Collected data —
BEGIN
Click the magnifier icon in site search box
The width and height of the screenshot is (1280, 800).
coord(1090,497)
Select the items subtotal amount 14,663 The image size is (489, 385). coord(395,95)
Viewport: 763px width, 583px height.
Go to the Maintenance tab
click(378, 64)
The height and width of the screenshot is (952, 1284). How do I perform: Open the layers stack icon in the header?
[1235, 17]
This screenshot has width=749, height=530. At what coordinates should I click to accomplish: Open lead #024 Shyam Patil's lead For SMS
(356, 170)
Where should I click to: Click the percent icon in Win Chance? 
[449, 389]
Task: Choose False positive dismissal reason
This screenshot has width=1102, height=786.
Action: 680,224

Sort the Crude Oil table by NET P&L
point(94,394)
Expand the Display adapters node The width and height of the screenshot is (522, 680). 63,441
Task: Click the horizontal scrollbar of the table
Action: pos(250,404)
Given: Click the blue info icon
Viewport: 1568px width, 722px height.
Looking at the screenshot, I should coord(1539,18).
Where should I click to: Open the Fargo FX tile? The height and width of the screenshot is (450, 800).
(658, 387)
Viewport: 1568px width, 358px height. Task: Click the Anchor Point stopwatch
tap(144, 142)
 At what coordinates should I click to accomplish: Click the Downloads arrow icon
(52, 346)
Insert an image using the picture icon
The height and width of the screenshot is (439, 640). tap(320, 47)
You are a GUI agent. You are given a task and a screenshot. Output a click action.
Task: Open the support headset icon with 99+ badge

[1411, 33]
END
Problem details — The response should contain each record above, retyped exactly.

Response area —
Click the magnifier icon in site search box
The width and height of the screenshot is (1280, 800).
coord(1090,497)
Select the items subtotal amount 14,663 The image size is (489, 385). coord(395,95)
Viewport: 763px width, 583px height.
Go to the Maintenance tab
click(378, 64)
The height and width of the screenshot is (952, 1284). How do I perform: Open the layers stack icon in the header?
[1235, 17]
This screenshot has width=749, height=530. At what coordinates should I click to accomplish: Open lead #024 Shyam Patil's lead For SMS
(356, 170)
Where should I click to: Click the percent icon in Win Chance? 
[449, 389]
Task: Choose False positive dismissal reason
This screenshot has width=1102, height=786.
Action: 680,224

Sort the Crude Oil table by NET P&L
point(94,394)
Expand the Display adapters node The width and height of the screenshot is (522, 680). 63,441
Task: Click the horizontal scrollbar of the table
Action: pos(250,404)
Given: Click the blue info icon
Viewport: 1568px width, 722px height.
Looking at the screenshot, I should coord(1539,18).
Where should I click to: Open the Fargo FX tile? The height and width of the screenshot is (450, 800).
(658, 387)
Viewport: 1568px width, 358px height. Task: Click the Anchor Point stopwatch
tap(144, 142)
 At what coordinates should I click to accomplish: Click the Downloads arrow icon
(52, 346)
Insert an image using the picture icon
The height and width of the screenshot is (439, 640). tap(320, 47)
You are a GUI agent. You are given a task and a screenshot. Output a click action.
Task: Open the support headset icon with 99+ badge

[1411, 33]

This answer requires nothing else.